Olayi tek ama tek kurtaran durum yasitlarima gore ince ve narin olan fiziksel yapim.
Cocuklugumdan sonra beni goren etraftaki buyukler ‘ah ne guzel bir genc kiz olmussun’ diyemeseler de en azindan ‘ah canim ne citi-piti, narin ve zarif bir genc kiz olmussun’ diyerek lafi kurtariyorlar.
Ve bu bile bana dunyalara bedel.
O yaslardan beri kilit kelimem: ‘zarafet’
Guzellik hem gelip gecicidir hem de izafidir ama zarafet oyle mi...?
Zarafet estetiktir, insanin ruhunu oksar, icini gidiklar, harika hissettirir. Guzellik gibi birgun elden kayip giderse ne olacagi korkusu yasatmaz.
Zarafeti temsil eden bircok seye hayranlik duymam kendim gibi karakterimin de sekillenmeye basladigi o yillara denk duser.

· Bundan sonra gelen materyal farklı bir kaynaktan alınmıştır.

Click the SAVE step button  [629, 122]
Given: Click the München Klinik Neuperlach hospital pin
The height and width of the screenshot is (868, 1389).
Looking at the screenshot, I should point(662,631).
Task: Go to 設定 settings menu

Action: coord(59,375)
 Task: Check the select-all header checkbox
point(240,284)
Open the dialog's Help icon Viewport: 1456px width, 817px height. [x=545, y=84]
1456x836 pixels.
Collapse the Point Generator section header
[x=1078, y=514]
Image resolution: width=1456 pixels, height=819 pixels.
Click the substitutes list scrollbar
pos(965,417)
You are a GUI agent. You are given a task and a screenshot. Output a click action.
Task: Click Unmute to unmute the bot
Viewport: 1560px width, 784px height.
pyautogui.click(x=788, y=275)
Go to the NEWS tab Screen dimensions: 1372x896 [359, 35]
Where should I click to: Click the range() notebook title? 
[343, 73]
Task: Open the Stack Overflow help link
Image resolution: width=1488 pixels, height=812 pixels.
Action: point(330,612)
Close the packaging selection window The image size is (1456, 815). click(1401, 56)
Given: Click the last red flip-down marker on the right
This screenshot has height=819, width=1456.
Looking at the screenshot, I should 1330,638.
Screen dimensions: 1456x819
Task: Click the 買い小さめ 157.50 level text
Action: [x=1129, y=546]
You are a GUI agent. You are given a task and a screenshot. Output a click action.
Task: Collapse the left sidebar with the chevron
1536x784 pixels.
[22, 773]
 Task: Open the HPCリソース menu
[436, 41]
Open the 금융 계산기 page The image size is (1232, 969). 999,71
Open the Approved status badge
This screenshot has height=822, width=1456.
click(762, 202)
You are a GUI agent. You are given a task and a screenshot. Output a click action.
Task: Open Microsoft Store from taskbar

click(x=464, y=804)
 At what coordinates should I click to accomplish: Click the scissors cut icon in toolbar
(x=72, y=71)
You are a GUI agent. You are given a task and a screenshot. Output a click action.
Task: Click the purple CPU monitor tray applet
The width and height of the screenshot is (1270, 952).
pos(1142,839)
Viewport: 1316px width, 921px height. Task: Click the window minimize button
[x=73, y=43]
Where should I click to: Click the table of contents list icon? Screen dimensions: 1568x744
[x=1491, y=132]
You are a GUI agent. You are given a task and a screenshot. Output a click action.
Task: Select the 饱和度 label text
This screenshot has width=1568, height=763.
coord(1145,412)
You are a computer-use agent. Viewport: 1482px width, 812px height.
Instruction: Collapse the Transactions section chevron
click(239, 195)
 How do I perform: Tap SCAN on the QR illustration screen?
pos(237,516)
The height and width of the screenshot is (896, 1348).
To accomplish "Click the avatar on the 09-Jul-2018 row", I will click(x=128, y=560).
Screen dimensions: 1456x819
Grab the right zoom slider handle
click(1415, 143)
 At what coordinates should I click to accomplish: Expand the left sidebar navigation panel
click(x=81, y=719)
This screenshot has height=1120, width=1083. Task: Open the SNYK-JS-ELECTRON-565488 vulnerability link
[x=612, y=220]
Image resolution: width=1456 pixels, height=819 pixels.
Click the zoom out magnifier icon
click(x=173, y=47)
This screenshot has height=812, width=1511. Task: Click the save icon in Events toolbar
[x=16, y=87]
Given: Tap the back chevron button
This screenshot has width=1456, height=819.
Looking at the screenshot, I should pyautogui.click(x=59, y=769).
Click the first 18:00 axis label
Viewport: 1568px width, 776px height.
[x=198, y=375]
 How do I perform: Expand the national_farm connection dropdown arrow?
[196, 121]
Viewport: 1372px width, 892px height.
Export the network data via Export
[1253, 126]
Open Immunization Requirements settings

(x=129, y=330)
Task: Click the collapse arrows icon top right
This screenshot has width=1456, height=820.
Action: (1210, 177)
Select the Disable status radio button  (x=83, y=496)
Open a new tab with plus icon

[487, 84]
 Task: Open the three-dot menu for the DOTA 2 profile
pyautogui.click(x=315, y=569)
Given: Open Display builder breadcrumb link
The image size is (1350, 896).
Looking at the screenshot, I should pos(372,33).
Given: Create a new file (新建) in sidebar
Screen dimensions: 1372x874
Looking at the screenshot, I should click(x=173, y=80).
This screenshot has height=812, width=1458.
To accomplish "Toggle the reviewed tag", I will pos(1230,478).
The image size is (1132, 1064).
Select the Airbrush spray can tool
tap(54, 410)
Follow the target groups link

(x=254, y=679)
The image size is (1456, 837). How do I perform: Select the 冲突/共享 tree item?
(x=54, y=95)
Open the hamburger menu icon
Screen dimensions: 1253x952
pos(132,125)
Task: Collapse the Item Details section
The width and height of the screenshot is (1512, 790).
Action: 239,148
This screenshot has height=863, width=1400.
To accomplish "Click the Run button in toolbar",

Her zaman bana gore cok sosyal olan abimin elimden tutup tum o liseli, universiteli arkadaslarinin arasina yerinmeden beni soktugu donem ise iste yine bu yillardir.
Tiyatro, opera, bale, konser, muzikal ne varsa hepsine onunla/ onlarla gidilirdi.
Abimin, kendimi cok degerli ve onun yaninda oldugum icin guvende hissettiren bu davranisi, kocamaaan arkadas grubunun nesesi, eglencesi, ca’nim Ankara’nin birbirinden degerli sanatcilarinin sergiledigi olaganustu performanslari ve o buyulu zarafet dolu dunya iste benim tum bu sanat askimin tohumlarini olusturmustur.

.............................................................................

Ve Bolshoi...

Boylesine uzunca yazdigim giris sanirim Rusya Devlet Bolshoi Balesi’nin İstanbul’a geldigini duydugumdaki heyecanimi bir nebze olsun ifade etmeme yardimci olabilmistir.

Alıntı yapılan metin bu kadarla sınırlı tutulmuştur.